TASK DESCRIPTION: At the line that holds "Instruction: Open the Gao last name link", start repeating, and keep going exactly through the final line of the material; include both ends and skip the pictures.
AVAILABLE RECORDS: Begin
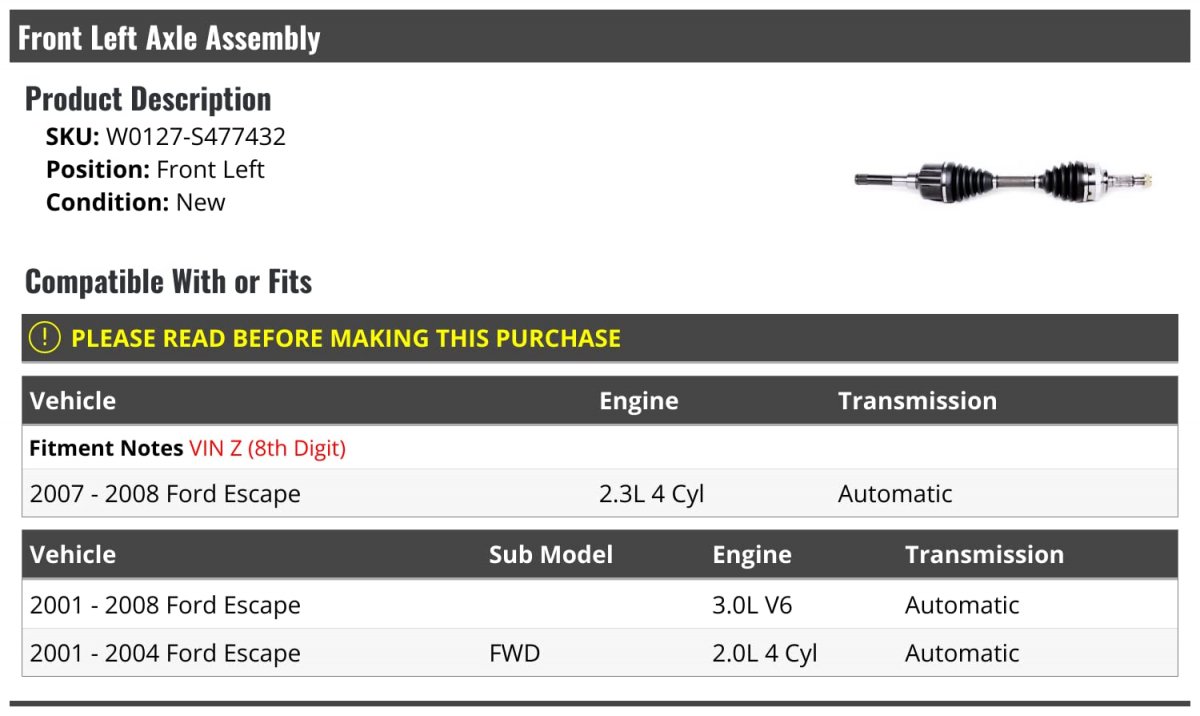Click the PLEASE READ BEFORE MAKING THIS PURCHASE banner
This screenshot has height=716, width=1200.
[x=600, y=338]
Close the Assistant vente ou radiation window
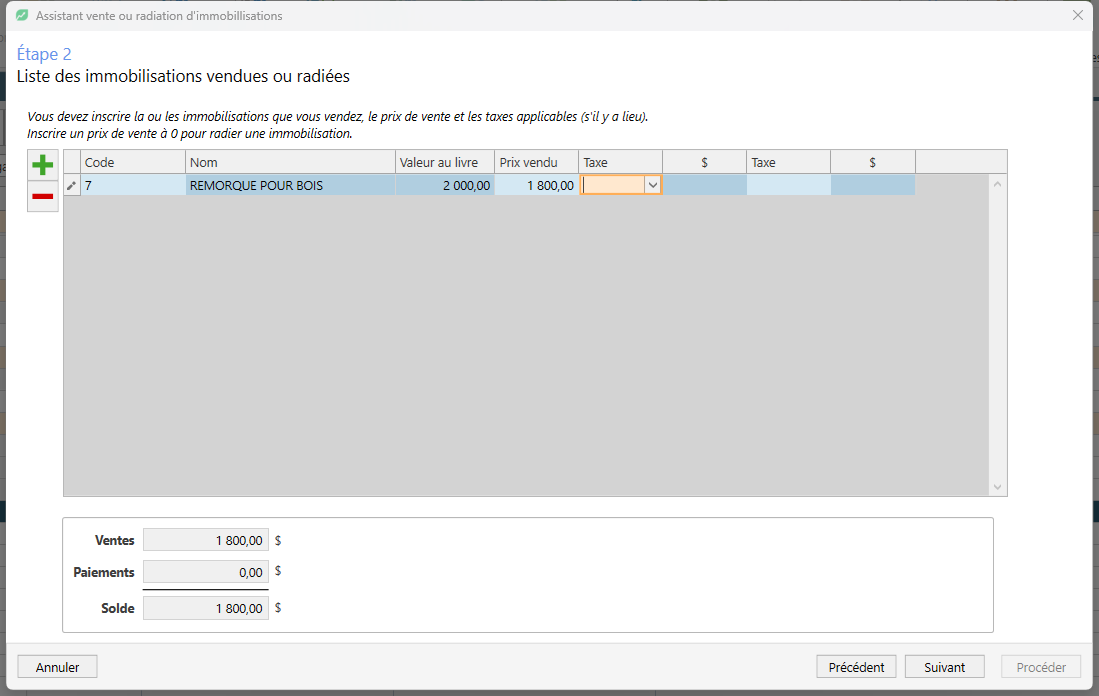 click(x=1078, y=15)
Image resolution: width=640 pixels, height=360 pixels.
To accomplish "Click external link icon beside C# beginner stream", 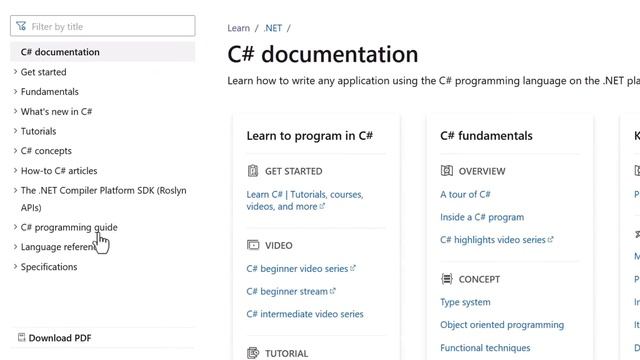I will coord(333,291).
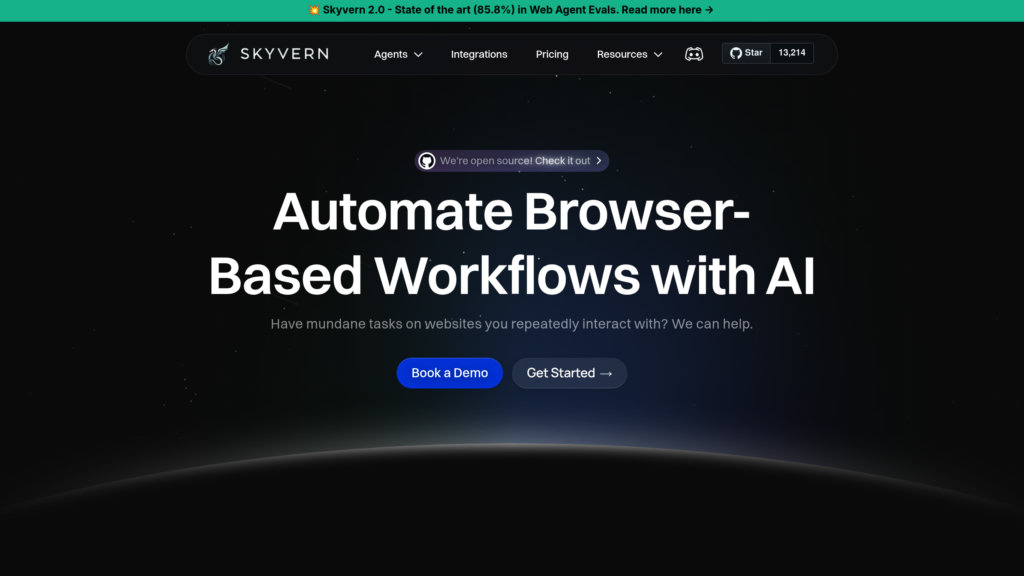1024x576 pixels.
Task: Open the Discord community icon
Action: pyautogui.click(x=694, y=54)
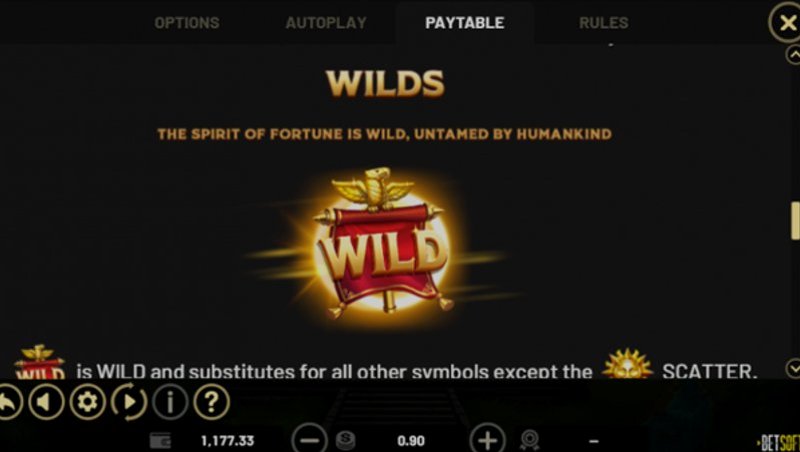
Task: Close the paytable with X button
Action: point(786,22)
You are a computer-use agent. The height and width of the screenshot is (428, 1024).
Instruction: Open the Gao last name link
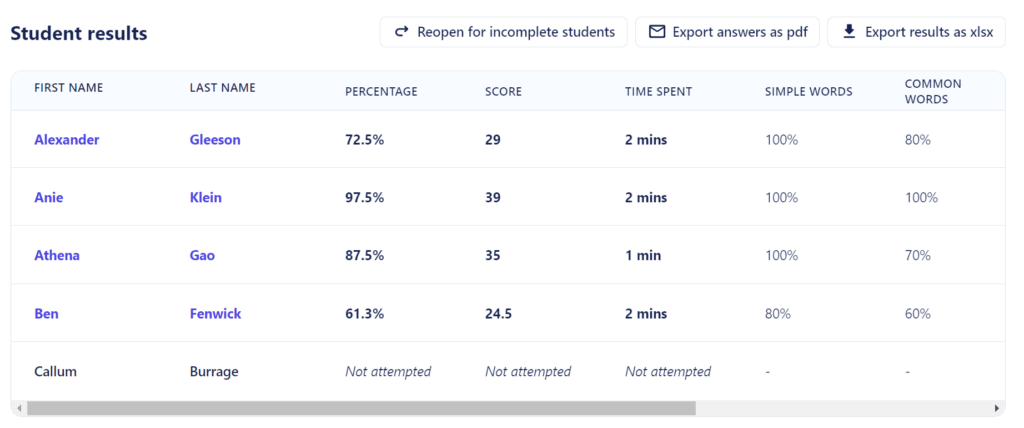(202, 255)
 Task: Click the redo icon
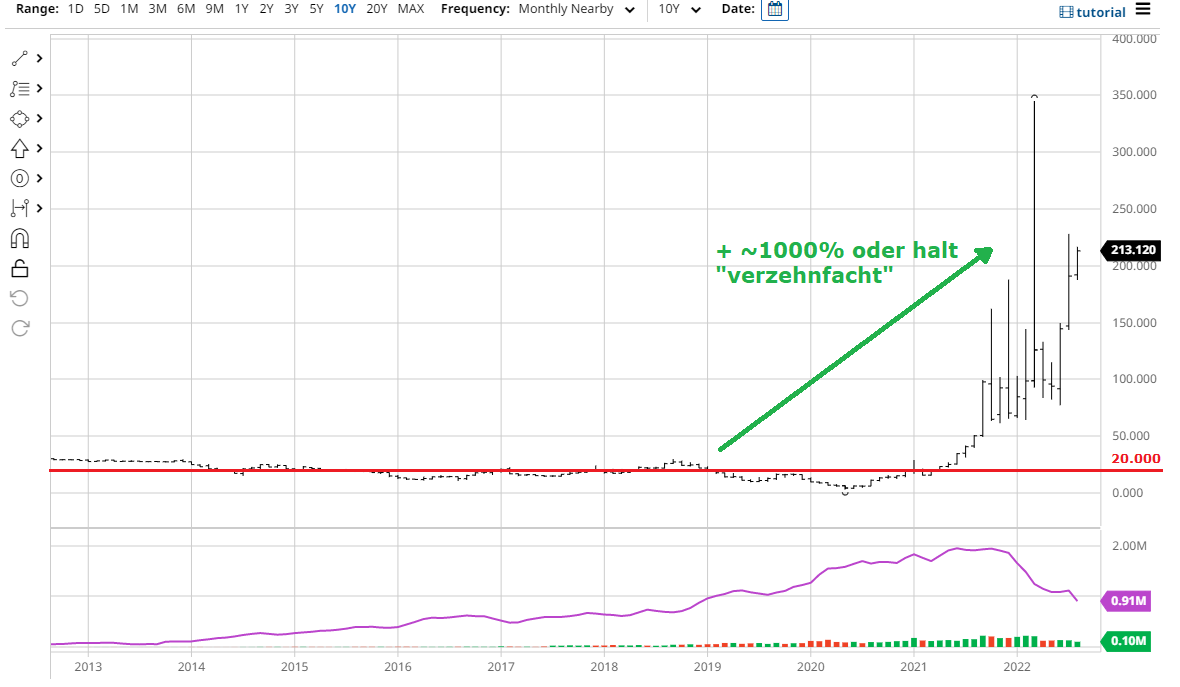[19, 328]
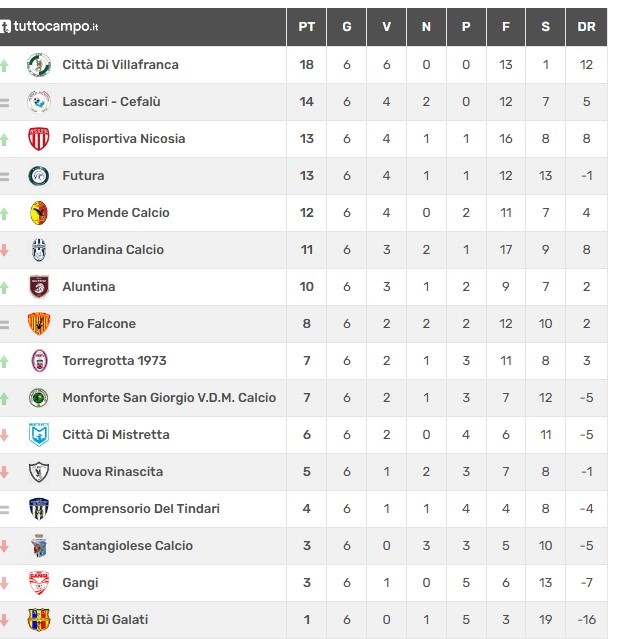Click the Orlandina Calcio striped crest
The image size is (619, 639).
[x=39, y=250]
AVAILABLE RECORDS: End
SOLUTION TO THE PROBLEM:
Instruction: Open the Gao last name link
(202, 255)
 Task: Click the redo icon
[19, 328]
Click the Orlandina Calcio striped crest
The image size is (619, 639).
[x=39, y=250]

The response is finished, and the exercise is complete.